Code Monkey home page Code Monkey logo

sql_data_analysis's Introduction

Zomato Database - Data Analysis using SQL

About the Dataset

The Zomato Restaurant Dataset is a comprehensive collection of restaurant data sourced from the popular online food delivery platform, Zomato. This dataset contains information about various restaurants listed on the platform, including their location, cuisine type, ratings, user reviews, and other essential attributes. You can find this dataset on Kaggle here.

Data Exploration

In the data exploration phase, all the following tasks were performed to understand, clean, and prepare the dataset for the analysis:

  • Dataset Description: Checked all the details of the table to understand its structure and attributes.

  • Duplicate Entries: Identified and addressed duplicate restaurant entries based on the 'restaurant name' column to ensure data quality.

  • Handling Invalid Entries: Conducted checks to identify rows with potentially invalid restaurant names, such as entries starting with special characters.

  • Data Cleansing: Applied several updates to clean the data, removing characters at the beginning of restaurant names and rows with character encoding problems.

  • Distinct Values: Identified distinct values in the 'table_booking' and 'online_order' columns to provide insights into restaurant services.

  • Rate Column Validation: Verified the 'rate' column's values to ensure they fell within the expected rating range of 1 to 5.

  • Counting Restaurants: Counted the number of restaurants in each area and local address to offer insights into regional restaurant distributions.

  • Missing Value Check: Checked for missing values in the dataset to ensure data completeness.

  • Cuisines Analysis: Explored the 'cuisine' column to extract and count individual cuisines, providing insights into the distribution of different cuisines.

These data exploration tasks ensured that the dataset is clean and ready for analysis.

Data Analysis

The data analysis is divided into three sections:

Section A: Rating Analysis

In this section, the focus is on restaurant ratings, examining areas, weighted average ratings, highest and lowest-rated areas, and the percentage of highly-rated restaurants. Weighted average ratings provide a fair assessment of restaurant performance, aiding both diners and restaurant owners in making informed decisions. The analysis highlights regions with exceptional dining experiences, helping both diners and restaurant owners identify standout areas.

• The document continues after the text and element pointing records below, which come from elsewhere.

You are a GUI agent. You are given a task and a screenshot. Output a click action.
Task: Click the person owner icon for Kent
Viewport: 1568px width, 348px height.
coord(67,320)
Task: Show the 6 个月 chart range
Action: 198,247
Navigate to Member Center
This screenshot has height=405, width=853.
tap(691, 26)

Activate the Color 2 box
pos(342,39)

(Note: We used weighted averages in our analysis because they provide a more accurate representation of a restaurant's rating, taking into account the varying number of ratings ("num_ratings") that each restaurant received. This approach ensures that restaurants with more ratings have a proportionally higher influence on the overall rating, helping diners make more informed choices and aiding restaurant owners in assessing their performance.)

Section B: Online Orders and Table Bookings

The second section explores the availability of online orders and table bookings across different areas. The analysis includes the number of restaurants offering these services, areas with both online orders and table bookings

Section C: Cost Analysis

In this section, the analysis delves into the distribution of average costs for two people. It compares the average costs by area and identifies areas with the highest and lowest average costs. This analysis is valuable for diners seeking restaurants that fit their budget and assists restaurant owners in setting competitive prices. However, it's essential to recognize potential data biases and the dynamic nature of pricing trends in the restaurant industry. These findings offer practical guidance to diners for making budget-friendly choices and restaurant owners for pricing strategies in specific areas.

Key Findings

  • The restaurant dataset exhibits variations in average ratings across different areas and local addresses, with Residency Road and St. Marks Road having the highest average rating of 4.4.

  • Jayanagar and Koramangala 7th Block are the areas with the highest average rating, reaching 4.6, while MG Road has the lowest average rating at 2.6.

  • Approximately only 1.4% of restaurants in the dataset have ratings above or equal to 4.5.

  • The analysis of online orders and table bookings shows variations across different areas, with Electronic City and Bannerghatta Road having the most restaurants offering online orders.

  • Rammurthy Nagar, Nagarbhavi, and Uttarahalli are among the areas with the highest percentage of restaurants providing online orders, reaching 100%.

  • The number of restaurants offering table bookings varies by area, with Banashankari, Bannerghatta Road, and Brookefield having the highest counts.

  • The distribution of average costs for two people in the dataset ranges from 100 to 1900. The most common cost brackets are 300-400 and 200-300.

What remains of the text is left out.